Bert Hellinger (1925-2019) Aile dizimi kavramının kurucusu ve dünyaya tanıtan psikoterapist Bert Hellinger’in “para” üzerine konuşması:
Bugün para hakkında konuşacağız. Bazılarınız şaşırabilir, benim için para kutsal bir şeydir. Günümüzde para olmadan yaşayabilir miyiz? Bizi hayatta tutar. Tanrı hediyesidir. Üzerinde çok düşündüm. Bu vesile ile para hakkında birçok şey söyleyeceğim.
Para,güçtür. Bir şeyi etkiler. Başarılı gitmiş bir hizmetin önünden gider. Hizmet ne kadar üst seviye ise, hizmet karşılığı para o kadar güçlü gelir. Verilen hizmetin değerine karşılık daha düşük para gelirse, değerini saklı tutar, ancak gücü azalır. Karşılığında verilen hizmetin ötesine geçerse yine güçten düşer. Bu, gitmek istemesinden kendini gösterir. Kalmaz ve kalamaz. Para ile bir şeyler yapacağımıza veya bir hizmet için harcayacağımıza parayı sakladığımız zaman için de aynı şey geçerlidir.
Para, bizim veya başkalarının hayatına hizmet edenlerden bağımsız olarak aktığı zaman gerçek bir değeri olmayan rakamlar geriye kalır. Paraya sahip olandan kişisel bir hizmet talebi olursa, başkalarının zararına ellerinden alınmazsa, başkalarının veya kendimizin yararına hizmet etmek üzere harcandığı veya bağışlandığı taktirde rakamlardan öteye geçerek kendi değerini geri kazanır.
Bir hizmet yerine borç alınmış para kaybolur. Güç kaybederek kaybolur. Para, hizmet ve ücret karşılığı çemberinde/dolaşımda döner. Yeni hizmet ve yeni ücret. Bu dolaşımda her ikisi de gelişir.

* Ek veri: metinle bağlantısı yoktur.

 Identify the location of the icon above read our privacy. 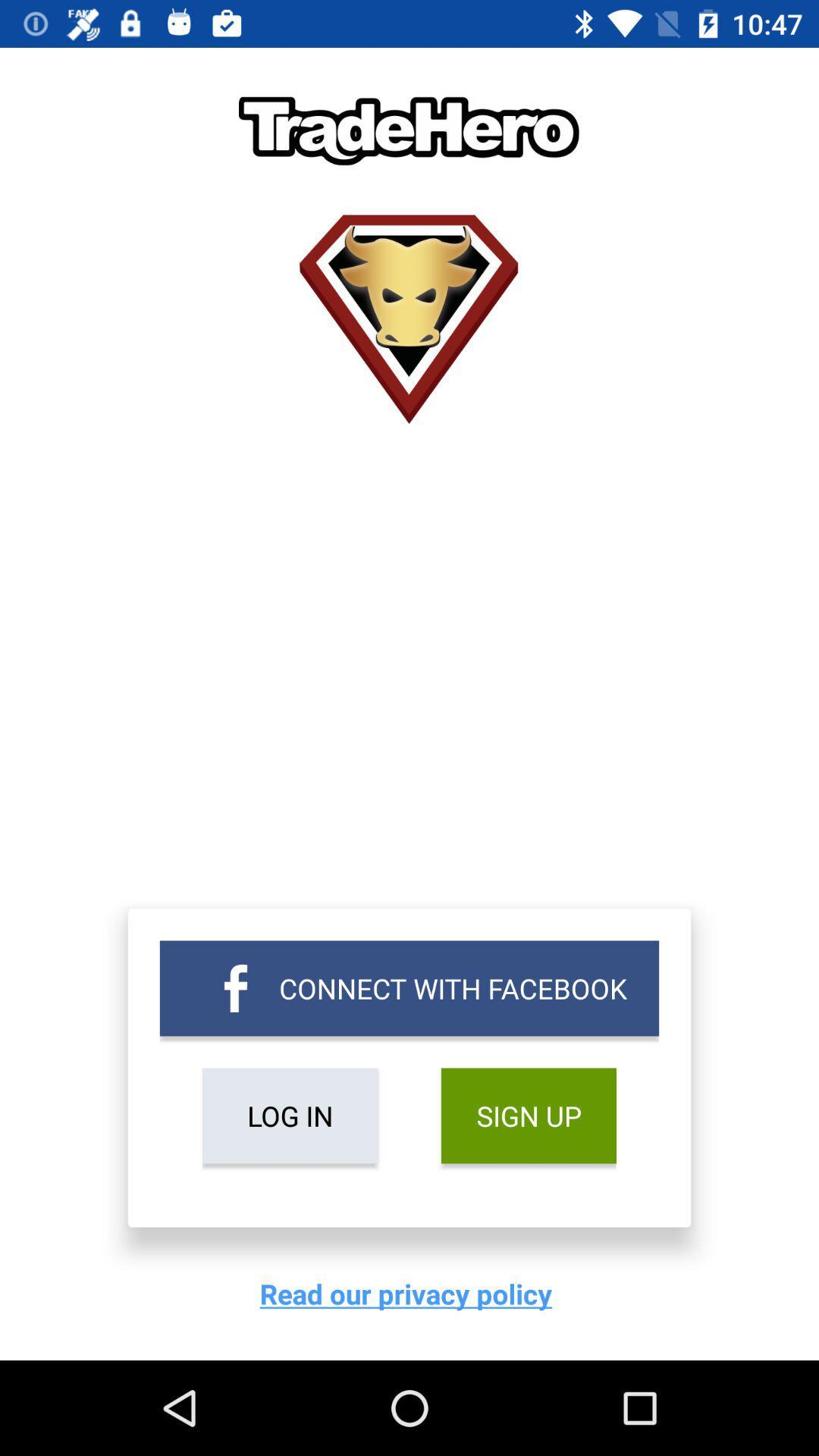
(528, 1116).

Tersi, hizmet olmadan ve hizmet almadan borç verilen parada, benzer bir dolaşım baş gösterir. Burada bir kayıptan diğer kayba gider. Bereketli olan kaybolur. Cenneten geriye, dünyaya döner. Paraya önem verenden kendini uzak tutar. Para olmadan kendini güçlü değil zayıf hisseder ve fakir kalır. Kim ki yeterli olduğu için az para ile geçinebilirse bu kişilerin hayatında kalır. İhtiyacı olunca gelir. Bir güç olarak kalır. Paraya değer veren onu özgür bırakabilir. Uzun bir tasmada tuttuğu köpek gibidir. Ona ihtiyacı olana ihtiyaç halinde çağrıldığı zaman severek geri gelir.
Bazen para kendisini geri çeker. Örneğin bize sevgi ile sunulan bir hizmeti görmezden gelirsek, öncelikle ailemizin hizmetleri gibi.Bu hizmeti görürsek ve değer verirsek,biz de bizim hizmetlerimizin karşılıklarını görürüz. Başkalarının, çoğunlukla karşılıksız, bize verdiği hizmetleri görürsek hem onlara hem bize karşılığı gelir. Yorgunluğa bakmadan saygımızın karşılığında daha çok hizmet ederler. Saygımız olmadan hizmet gelmez.
Tüm para bu dünyada gelir ve burada kalır. Bizi aşan diğer dünyada farklı bir değer birimi geçerlidir. Parayı iyi bir şekilde alır ve iyi bir şekilde bırakırsak, bu dünyadaki para diğer dünyamızdaki değer birimini etkiler. Vaktimiz dolunca ardımızda kalacaktır. Hizmetini vermiştir.
Soru şudur ki: Kimin için ve ne için geride kalır? Bizden sonra paraya sahip olacak olanın parayı tutacak gücü var mıdır? Beraberinde getireceği bir hizmetin karşılığı mıdır? Yoksa bir hediye olacağına aşağı çeken bir yük haline mi gelecektir?
Bu düşüncelerin sonucunda nereye varılabilir? Para, başka bir yerden gönderilmiş bir haberci gibi davranır. Onunla bir şeyler yapabilmek için onu kazanmamızı, sonra da zamanı gelince bırakmamızı ister. Sonucu ne olursa olsun bize başka bir yerden gelen mesajı ve efendisinin hizmetinde bizden neleri istediğine dikkat ederiz. Seçim ve yapabilme iznimiz yoktur. Tanrıdan gelen bir vahiy gibi paramızı kullanırız. Bizden beklentileri ve talepleri doğrultusunda paramız ile uyum içinde oluruz. Bu vahiy ile uyum içinde olarak paramızı kullanış şeklimiz Tanrı’ya ve yaşayan birçok varlığa hizmet haline gelir. Sevgi ile hizmet.